Silicon Valley Watcher - Former FT journalist Tom Foremski reporting from the intersection of technology and media

Analysis: Here's What's Next After Nexus - GOOG's Cunning Mobile Strategy...

Posted by Tom Foremski - January 6, 2010

Yesterday I made the case that Google's Nexus phone is nothing without the network. Whatever wonderful software and features Google and partners pile onto the phone, it is the network operators that have the final say on whether they will allow it -- which is why Google needs to own its own Telco more than it needs a branded phone.

Google cannot risk being cut off, or positioned a couple of clicks away because of a future decision by a Telco. If it owned its own network it wouldn't ned to worry about this issue.

Analysis: GOOG Needs To Have Its Own Telco Service More Than It Needs A Phone...

Here are some additional points to ponder:

- One of my readers suggested that Google could make an investment in a Telco that would ensure a couple of board seats -- that way Google wouldn't need to operate the Telco business itself and that would guarantee not being thrown off the network.

I don't see this as working because there would be too many conflicts of interest. Board members are chosen so that they can offer the best possible advice without a conflict of interest. GOOG has many areas of overlap with a Telco ranging from advertising to services such as Google Voice.

- Wouldn't net neutrality regulations protect Google and others?

No, not really because a Telco could decide to put Google's services a couple of clicks away from a cell phone's home screen. It is isn't preventing access to Google but it's not making it easy. It would be impossible to have a net neutrality regulation that guaranteed rights to a mobile phone's home screen.

- Why would Google sell it's own branded phone and compete with handset makers such as Motorola and others?

It doesn't make sense except to make sure that the Android standard doesn't fragment into many slightly different, but incompatible versions. That's what harmed Unix for many years. This way there will always be one true standard, the Nexus One, and that will discourage handset manufacturers from customizing their Android phones with proprietary features.

- What's Google's long term plan with mobile, what comes next after the Nexus?

The Nexus phone shows that Google is very serious about mobile. Eric Schmidt has publicly said on many occasions that the mobile web is a much larger business opportunity than the desktop/laptop search market.

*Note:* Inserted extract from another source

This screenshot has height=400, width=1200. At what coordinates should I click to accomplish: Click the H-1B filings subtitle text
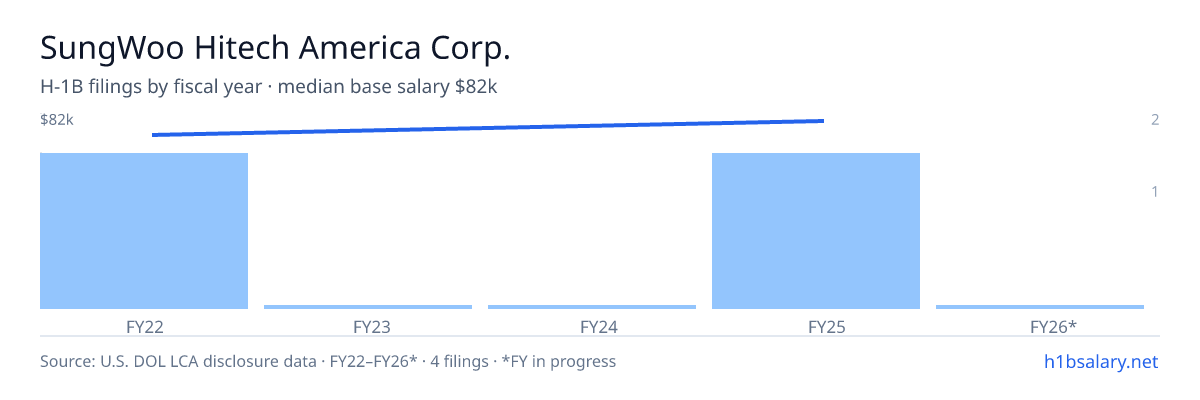tap(269, 87)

But it's a totally different market where there is a lack of software and hardware standards as in the PC market. And for good reason: the Telcos and phone makers fought against Intel and Microsoft's attempts to standardize these markets in the same way that they succeeded in standardizing PC markets with their proprietary technologies.

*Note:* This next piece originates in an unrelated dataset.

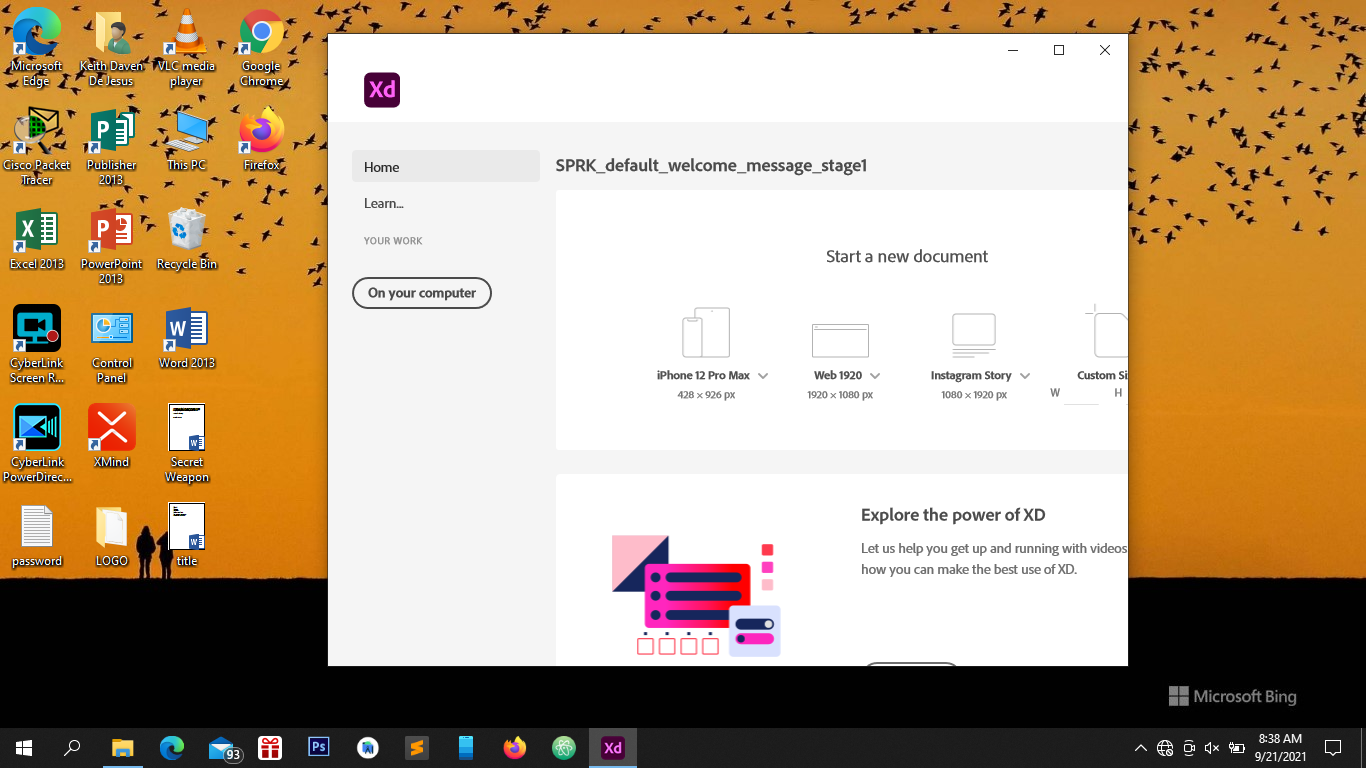Click the Explore the power of XD illustration
Image resolution: width=1366 pixels, height=768 pixels.
pyautogui.click(x=696, y=596)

In the PC market, Intel and Microsoft managed to aggregate most of the value-add. Their duopoly managed to maintain huge profit margins in the 60% plus range while PC makers, and others have had to survive on razor thin profit margins of just a few percent. The Telcos won't let that happen to their industry.

This means Google has to play by the rules of the Telco industry. It will need to pay for access.

It will pay the Telcos for prominent position on handsets and to guarantee that users have easy access to its services.

The iPhone holds the clues. Google pays to have its search box easily accessed on the iPhone. It also has prime position for its YouTube service on the home screen - you can't delete this icon like you can with downloadable apps.

This is the model for Google moving forward - paying the Telcos for position and access to mobile users.

Making such payments is nothing new for Google. In its most recent financial report it paid $1.59 billion to third parties for access to search traffic. These 'Traffic Acquisition Costs' (TAC) were 27% of its total advertising revenues. This was mostly to third-party web sites. In the future, it will be increasingly paid to Telcos.

This is a far better strategy than owning your own Telco. It's better because:

- It doesn't need to make a very expensive and complex Telco acquisition and deal with the government regulations.

- By not owning a Telco it can hit back at competitors and better control its partners. That's because it can use its money to buy clout. Smaller companies don't have the resources.

If Google had its own Telco it would feel obligated to ensure fair access to all. This way, it can hide behind the self-interest of Telcos and their control over their network and services.

And that's what will be next after Nexus: Google will make deals with Telcos to ensure its mobile services have prime positions.

- The Telcos will agree because Google can monetize the mobile phone screen real-estate -- and the network bandwidth -- better than the Telcos can themselves.

- The Telcos get paid and the business deal acts as barrier to entry for any Google competitors.

What's Microsoft going to do? It will have to follow suit. It has a mobile OS, it has relationships with the Telcos, it has the financial means to muscle in on similar type deals.

The losers will be the thousands of startups that won't have the same easy access to mobile users. They will be forced to partner with Google, Microsoft, or the Telcos, on their terms.

This means less innovation, less competition, and continued high prices for mobile access -- a digital divide far greater than the one on the desktop.